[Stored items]

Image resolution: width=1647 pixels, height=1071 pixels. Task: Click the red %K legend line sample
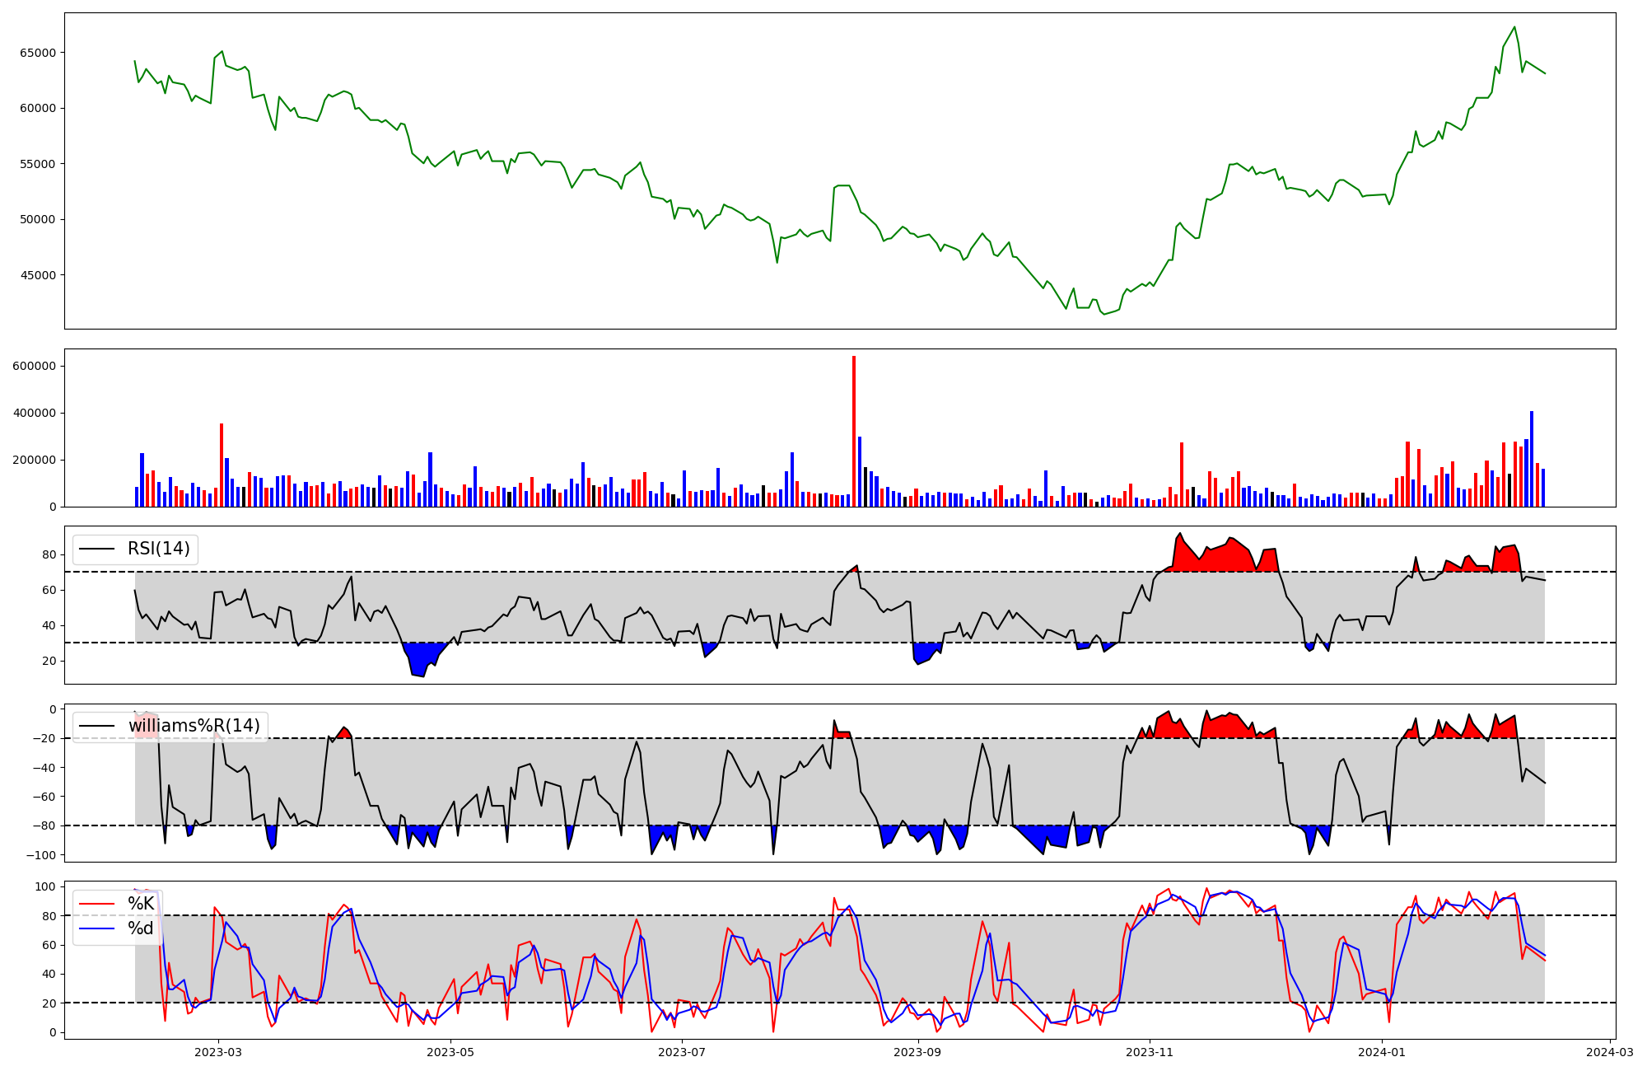(96, 904)
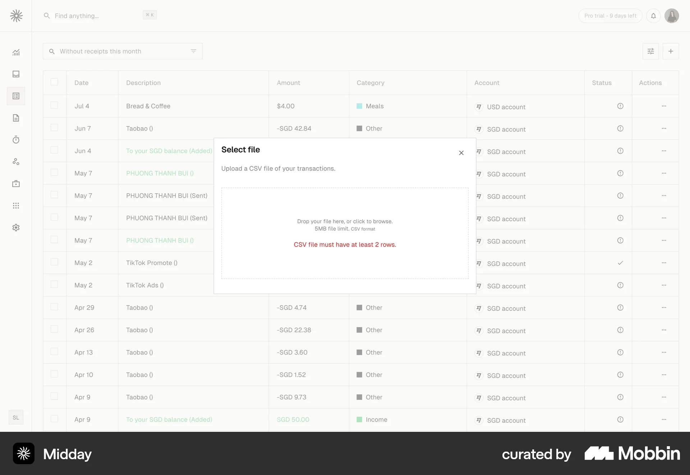Click the plus icon to add transaction
The width and height of the screenshot is (690, 475).
click(x=671, y=51)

Exercise directions: The copy must reproduce every entry exactly while excluding all pictures.

Written answer:
Image resolution: width=1647 pixels, height=1071 pixels. Task: Click the red %K legend line sample
(96, 904)
Click the plus icon to add transaction
The width and height of the screenshot is (690, 475).
click(x=671, y=51)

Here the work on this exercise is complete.